Search code examples
pythonavro

Incorrect Serialization and Deserialization of Union Types with dataclasses-avroschema


I encountered an issue while using the dataclasses-avroschema package for Avro serialization in Python. When attempting to serialize and deserialize a dataclass with a union type using dataclasses_avroschema, the deserialized object doesn't match the expected type.

from dataclasses_avroschema import AvroModel
from dataclasses import dataclass
import typing

@dataclass
class MessageTypeTwo(AvroModel):
    val: typing.Union[None, str]
    class Meta:
        namespace = "Messages.type.two"

@dataclass
class MessageTypeOne(AvroModel):
    class Meta:
        namespace = "Messages.type.one"

Given information

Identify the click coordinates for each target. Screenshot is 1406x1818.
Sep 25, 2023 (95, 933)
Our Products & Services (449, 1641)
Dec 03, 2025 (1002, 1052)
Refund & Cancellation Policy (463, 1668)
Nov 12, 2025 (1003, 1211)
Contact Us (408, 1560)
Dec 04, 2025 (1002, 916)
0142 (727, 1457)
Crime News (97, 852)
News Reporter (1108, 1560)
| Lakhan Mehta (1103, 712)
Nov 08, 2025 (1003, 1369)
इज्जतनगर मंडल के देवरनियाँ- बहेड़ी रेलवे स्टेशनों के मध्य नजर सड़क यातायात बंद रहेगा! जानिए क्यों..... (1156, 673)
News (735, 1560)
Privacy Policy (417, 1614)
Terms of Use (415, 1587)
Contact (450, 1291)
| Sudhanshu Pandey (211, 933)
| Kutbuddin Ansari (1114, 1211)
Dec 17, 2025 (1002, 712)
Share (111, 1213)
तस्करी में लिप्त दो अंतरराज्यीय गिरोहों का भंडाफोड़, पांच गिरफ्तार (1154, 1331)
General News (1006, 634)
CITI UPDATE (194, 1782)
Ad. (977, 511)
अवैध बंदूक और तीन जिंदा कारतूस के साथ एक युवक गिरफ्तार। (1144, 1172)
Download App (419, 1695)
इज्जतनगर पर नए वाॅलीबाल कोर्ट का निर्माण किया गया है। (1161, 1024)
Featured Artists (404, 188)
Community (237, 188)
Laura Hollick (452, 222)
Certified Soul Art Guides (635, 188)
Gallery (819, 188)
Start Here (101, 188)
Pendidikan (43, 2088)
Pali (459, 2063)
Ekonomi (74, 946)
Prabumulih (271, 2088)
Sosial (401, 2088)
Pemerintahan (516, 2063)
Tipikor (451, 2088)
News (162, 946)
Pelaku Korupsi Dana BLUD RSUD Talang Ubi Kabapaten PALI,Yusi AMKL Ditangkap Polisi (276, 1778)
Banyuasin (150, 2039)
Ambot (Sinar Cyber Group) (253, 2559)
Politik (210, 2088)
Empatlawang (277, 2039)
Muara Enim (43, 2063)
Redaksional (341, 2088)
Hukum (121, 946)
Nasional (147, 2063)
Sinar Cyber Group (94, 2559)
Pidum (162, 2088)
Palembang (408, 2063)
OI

Task list
1: Check each statement against the dataclasses-avroschema thread and answer yes or no, quoting the words of the thread that decide it. (a) The field val in MessageTypeTwo is declared as typing.Union[None, str]. (b) MessageTypeOne uses the namespace "Messages.type.two". (c) The issue came up while doing Avro serialization in Java.
2: Reproduce the dataclasses-avroschema thread from "Incorrect Serialization and" up to and including "the expected type.", substituting "decoded object" for "deserialized object".
3: Continue the dataclasses-avroschema thread from the point where it stops.

Answer list
1:
(a) Yes: "val: typing.Union[None, str]"
(b) No: "namespace = "Messages.type.one""
(c) No: "for Avro serialization in Python"

2:
Incorrect Serialization and Deserialization of Union Types with dataclasses-avroschema


I encountered an issue while using the dataclasses-avroschema package for Avro serialization in Python. When attempting to serialize and deserialize a dataclass with a union type using dataclasses_avroschema, the decoded object doesn't match the expected type.

3:
@dataclass
class CoreMessage(AvroModel):
    messageBody: typing.Union[
        MessageTypeOne,
        MessageTypeTwo,
    ]

Serialize and deserialize an instance of CoreMessage with an instance of MessageTypeTwo:

mt2 = MessageTypeTwo(val="val")
core_message = CoreMessage(messageBody=mt2)
serialized = core_message.serialize()
deserialized = CoreMessage.deserialize(serialized)
print(deserialized.messageBody)

Expected Result: The print statement should output MessageTypeTwo(val='val').

Actual Result: The print statement outputs MessageTypeOne().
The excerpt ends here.